• _What is needed_
Count the lines in the rows below that contain the string "resolution", matching case exactly. Reply with the number only.

• _The input_
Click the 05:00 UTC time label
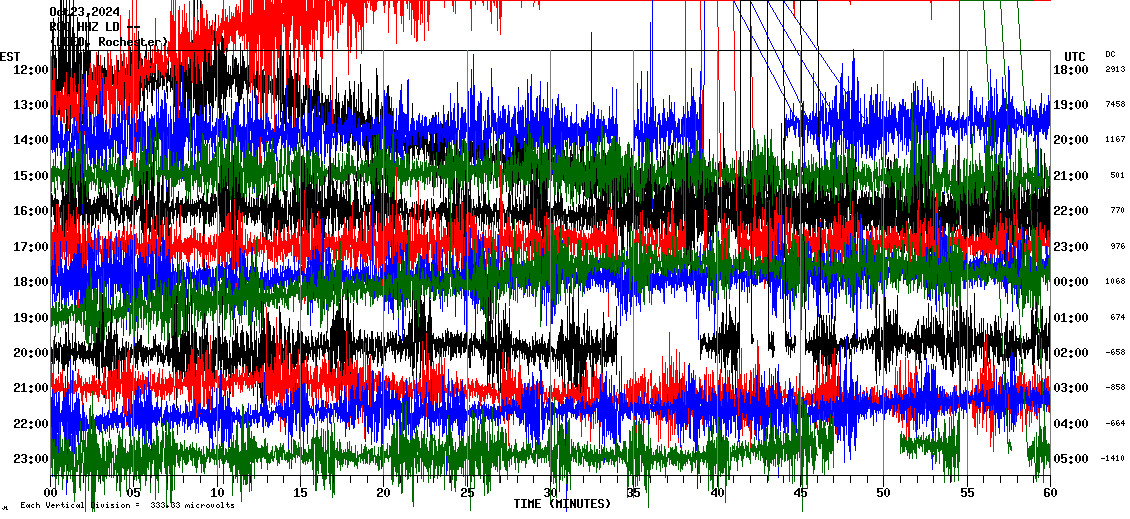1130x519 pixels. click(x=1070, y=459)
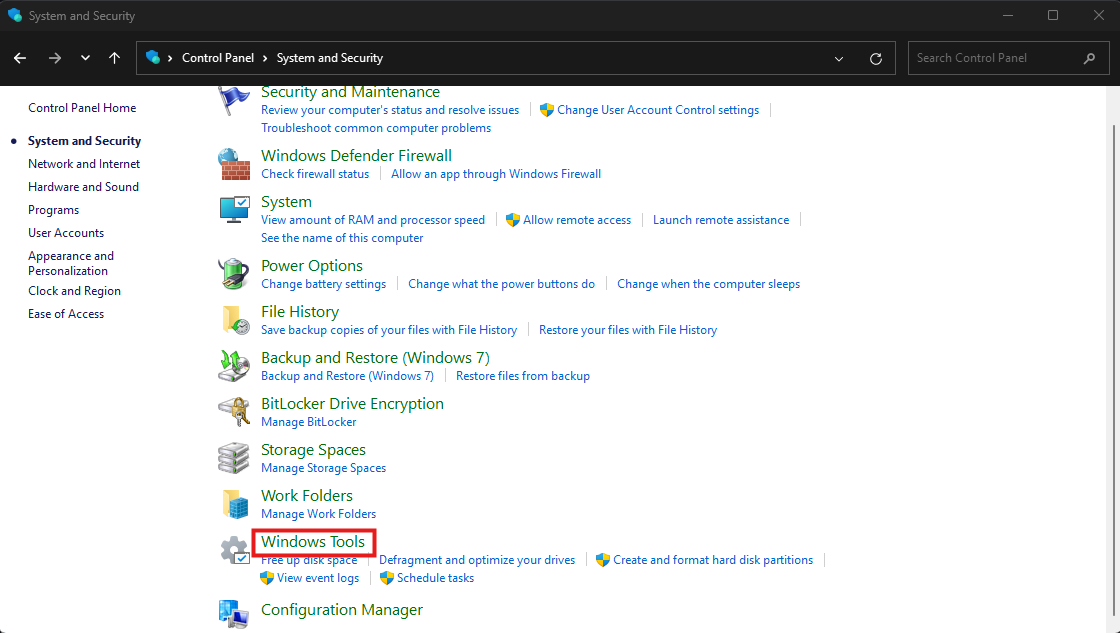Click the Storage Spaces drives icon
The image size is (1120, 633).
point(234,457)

* * *

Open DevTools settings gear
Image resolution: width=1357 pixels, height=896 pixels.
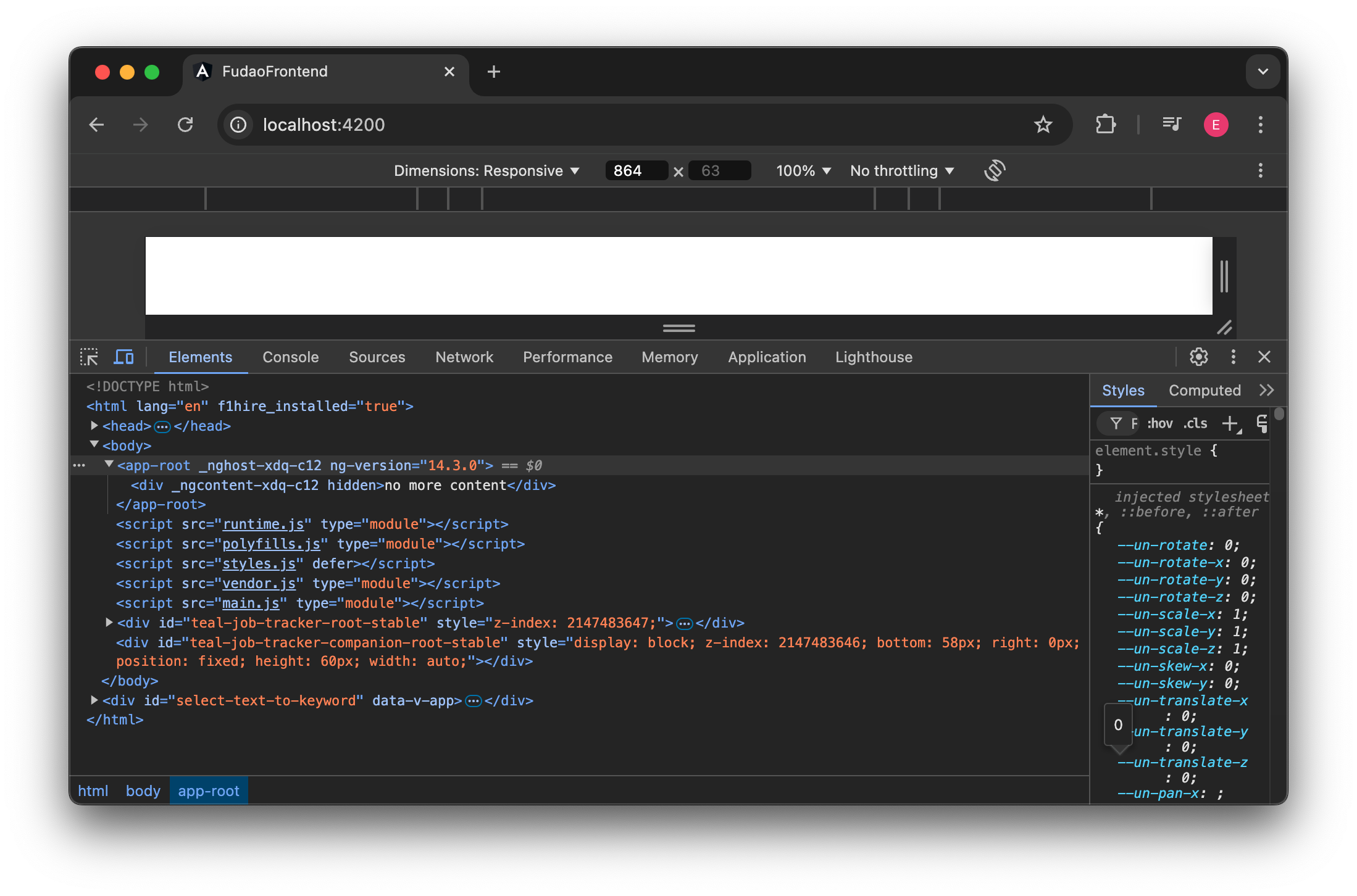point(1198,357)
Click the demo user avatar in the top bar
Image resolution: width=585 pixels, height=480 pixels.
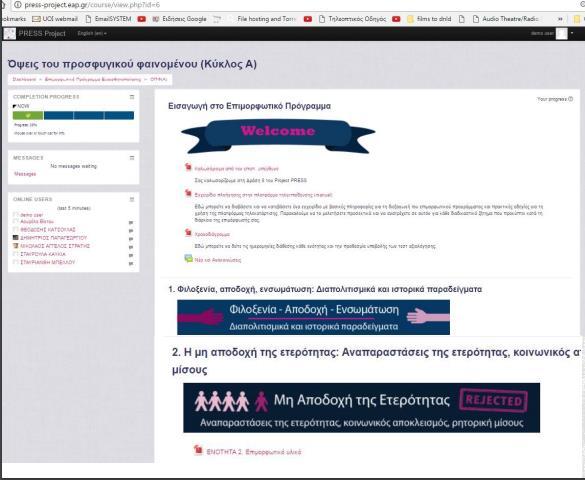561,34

---

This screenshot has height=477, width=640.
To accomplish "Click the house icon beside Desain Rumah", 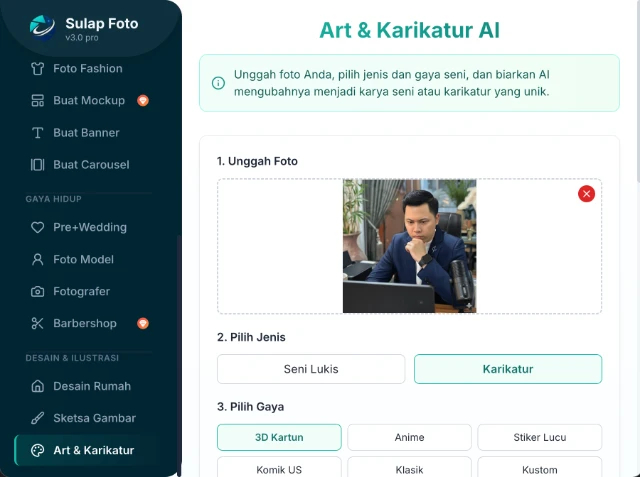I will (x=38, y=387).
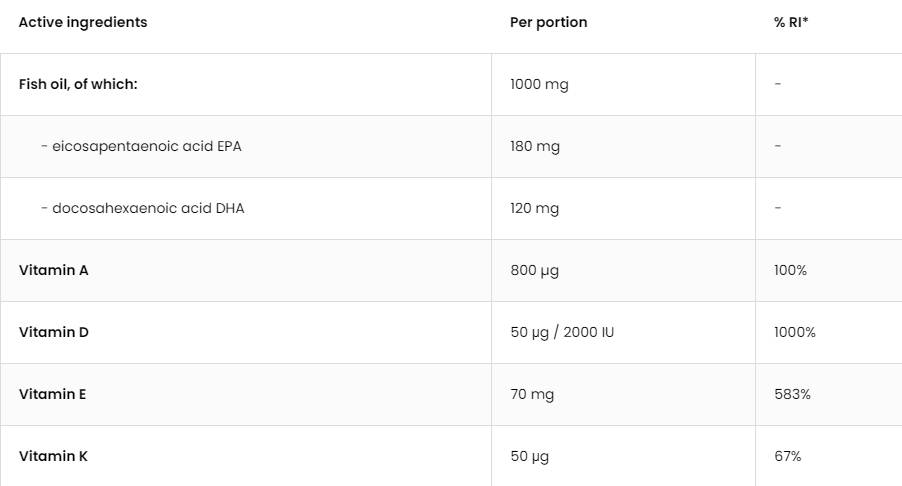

• _Output for this exercise_
2